Exercise tasks -
(1) Please answer these from the passage on liquid anthracenes, one line each:
(a) What absolute fluorescence quantum yield do 1 and 2 show in solvent-free thin films under ambient conditions?
(b) What ultraviolet wavelength makes the liquid of 2 give off strong blue emission?
(c) Why was 1 chosen as the liquid matrix for dissolving D1 and D2?
(2) Extend the passage on liquid anthracenes by writing what follows its final sentence.

To understand how effectively the core is isolated in the solvent-free liquids, absorption and emission spectra of 1 and 2 (Fig. 4, Supplementary Fig. S10) were compared in the solvent-free state and dilute solution. Intermolecular interactions of the anthracene core are almost completely prevented, and monomeric features identical to those in dilute dichloromethane solutions are retained in the dense bulk liquid state. Despite a longer wavelength tail appearing in the absorption spectra in the solvent-free state, which is likely to be caused by scattering from the surface, the emission features are identical in both cases. The yellowish, transparent liquid of 2 under visible light (Fig. 4c) exhibits a strong blue emission under ultraviolet light (λex=365 nm, Fig. 4d). The blue-emitting anthracene liquids (1 and 2) exhibit high absolute fluorescence quantum yields of ca. 55% in solvent-free thin films under ambient conditions (Supplementary Table S1). These are somewhat lower than the values obtained for the dilute dichloromethane solutions (Supplementary Table S2), but still relatively high for solid or film states of anthracenes23. Values for the absolute fluorescence quantum yield at liquid nitrogen temperature and refractive index values of the derivatives are summarized in Supplementary Table S1. The ultraviolet-visible absorption, steady-state fluorescence and photoconductivity measurements (Supplementary Fig. S11) highlight the importance of our design strategy to yield room-temperature liquids by enveloping each core with branched alkyl chains to reduce the intermolecular core–core interactions. This core isolation strategy enables the intrinsic monomeric characteristics of a π-conjugated core unit to be achieved in bulk, solvent-free liquid matter.

Figure 4: Optical features of liquid anthracenes.
Figure 4

Comparison of the normalized (a) absorption and (b) fluorescence spectra of 1 and 2 in a solvent-free bulk liquid state (solvent-free) supported on a quartz plate at room temperature and in dichloromethane solution (Solution) (c=5 × 10−5 M, l=1 mm, λex=375 nm). Photographs of 2 under (c) visible and (d) ultraviolet light (365 nm).

Energy transfer with minute doping

In contrast to previously reported organic luminescent materials that have substantially reduced quantum efficiency in the solvent-free solid or film state, high quantum yields have been achieved by these luminescent solvent-free liquids. A long-standing problem with organic materials has thereby been solved through this alternative route. A further development is to manipulate the luminescence colour in a facile and cost-effective way. Recently, organic materials with tunable luminescence behaviour have gained much attention24,25,26,27,28,29,30. Among those systems, energy transfer assisted light harvesting assemblies with tunable emission properties have been widely studied28,29,30. However, in most other cases the ability to effectively tune the colour with only a very small mol% of acceptor dopants in solvent-free conditions is rather limited. To control the emission features of the anthracene liquids, minute amounts of different solid dopants were used, namely 9,10-bis(phenylethynyl)anthracene (dopant-1, D1) and tris(1,3-diphenyl-1,3-propanedionato)(1,10-phenanthroline)europium(III) (dopant-2, D2) (Fig. 1). Owing to its low viscosity in the solvent-free state, 1 was used as the liquid matrix into which D1 and D2 could be dissolved by simply blending with a spatula. The spectral overlap integral between the emission of donor 1 and the absorption of acceptor D1 was found to be J(λ)=8.86 × 1014 M−1 cm−1 nm4, indicating that D1 can be a suitable acceptor for energy transfer from 1 (Supplementary Fig. S12)31,32.

Data segment -
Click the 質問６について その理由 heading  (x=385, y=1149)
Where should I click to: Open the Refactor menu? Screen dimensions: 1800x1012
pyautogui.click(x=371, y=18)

Set of answers -
(1)
(a) About 55%.
(b) 365 nm.
(c) Because of its low viscosity in the solvent-free state.

(2)
In the energy transfer system, 95% fluorescence quenching of 1 and efficient energy transfer to D1 was observed for only 0.3 mol% of D1 (Fig. 5a, Supplementary Fig. S12) when excited at 350 nm, where the D1 absorption is at a minimum. The efficiency of energy transfer is increased with increasing mol% of D1, for example, at 1.0 mol% the energy transfer efficiency was found to be 96% (Supplementary Fig. S13). The energy transfer rate was calculated to be 3.75 × 109 s−1 with a Förster distance (R0), at which the energy-transfer efficiency becomes 50%, of 44 Å. Under these conditions, 100% fluorescence enhancement was observed for D1 at 475 nm, when compared with the direct excitation of D1 at 440 nm in the donor matrix (Supplementary Fig. S13). The excitation spectrum of the energy-transfer system monitored at 475 nm revealed a relatively low contribution from the direct excitation of D1 (Supplementary Fig. S13). Interestingly, at higher mol%, acceptor D1 tends to aggregate in the donor scaffold, and energy is transferred to both monomers and aggregates of D1.

Figure 5: Energy-transfer-assisted tunable emission.
Figure 5

(a) Normalized emission spectral changes of 1 upon increasing the concentration of D1 (λex=350 nm). (b) Emission lifetime decay profile of 1 (blue squares) (λex=377 nm) in the presence of 0.3 (orange squares) and 0.5 mol% (pink squares) of D1 monitored at 430 nm supported on quartz plate, and inset shows the decay profiles of D1 (0.3 mol%) in the matrix of 1 (red squares) and D1 alone (blue squares), monitored at 475 nm (λex=377 nm). IRF corresponds to Instrument Response Function. (c) Photographs of the luminescent thin films of 1 (i) and 1 doped with D1 (ii–v), which are correlated to the emission spectra of (a).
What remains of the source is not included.